Background: In nautilus, bluestore started maintaining usage stats on a
per-pool basis. BlueStore OSDs created before nautilus lack these stats.
Running a ceph-bluestore-tool repair can calculate the usage so that
the OSD can maintain and report them going forward.
There are two options:
- bluestore_warn_on_legacy_statfs (bool, default: true), which makes the
cluster issue a health warning when there are OSDs that have legacy stats.
- bluestore_no_per_pool_stats_tolerance (enum enforce, until_fsck,
until_repair, default: until_repair).
'until_fsck' will tolerate the legacy but fsck will fail
'until_repair' will tolerate the legacy but fsck will pass
'enforce' will tolerate the legacy but disable the warning
The octopus addition of per-pool omap usage tracking presents an identical
problem: a new tracking ability in bluestore that reqires a conversion to
enable after upgrade.
I think that we can simplify these settings and make them less confusing,
still with two options:
- bluestore_fsck_error_on_no_per_pool_omap (bool, default: false). During
fsck, we can either generate a 'warning' about non-per-pool omap, or an
error. Generate a warning by default, which means that the fsck return
code can indicate success.
- bluestore_warn_on_no_per_pool_omap (bool, default: true). At runtime, we
can generate a health warning if the OSD is using the legacy non-per-pool
omap.
The overall default behavior is the same as we have with the
legacy_statfs: OSDs still work, fsck passes, and we generate a health
warning.
Setting bluestore_warn_on_no_per_pool_omap=false is the same, AFAICS, as
setting bluestore_no_per_pool_stats_tolerance=enforce. (Except maybe
repair won't do the conversion?
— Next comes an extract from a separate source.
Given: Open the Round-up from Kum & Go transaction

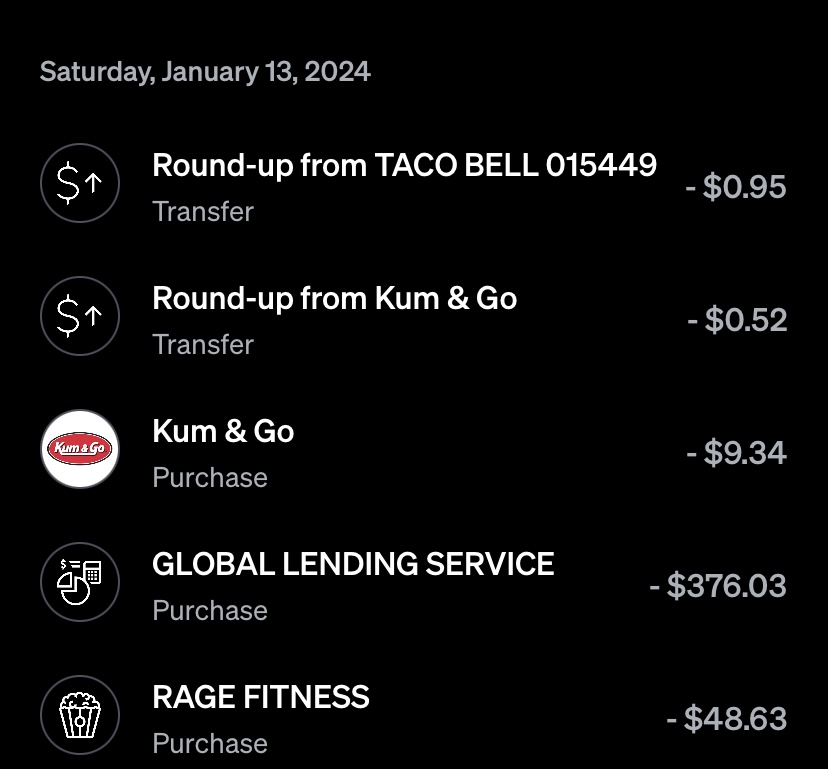Looking at the screenshot, I should click(334, 298).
I don't see why we'd ever not want to
do the conversion, though.)
Setting bluestore_fsck_error_on_no_per_pool_omap=true is the same, AFAICS,
as bluestore_no_per_pool_stats_tolerance=until_fsck.
Overall, this seems simpler and easier for a user to understand.
Realistically, the only option I expect a user will ever change is
bluestore_warn_on_no_per_pool_omap=false to make the health warning go
away after an upgrade.
What do you think? Should I convert the legacy_statfs to behave the same
way?
sage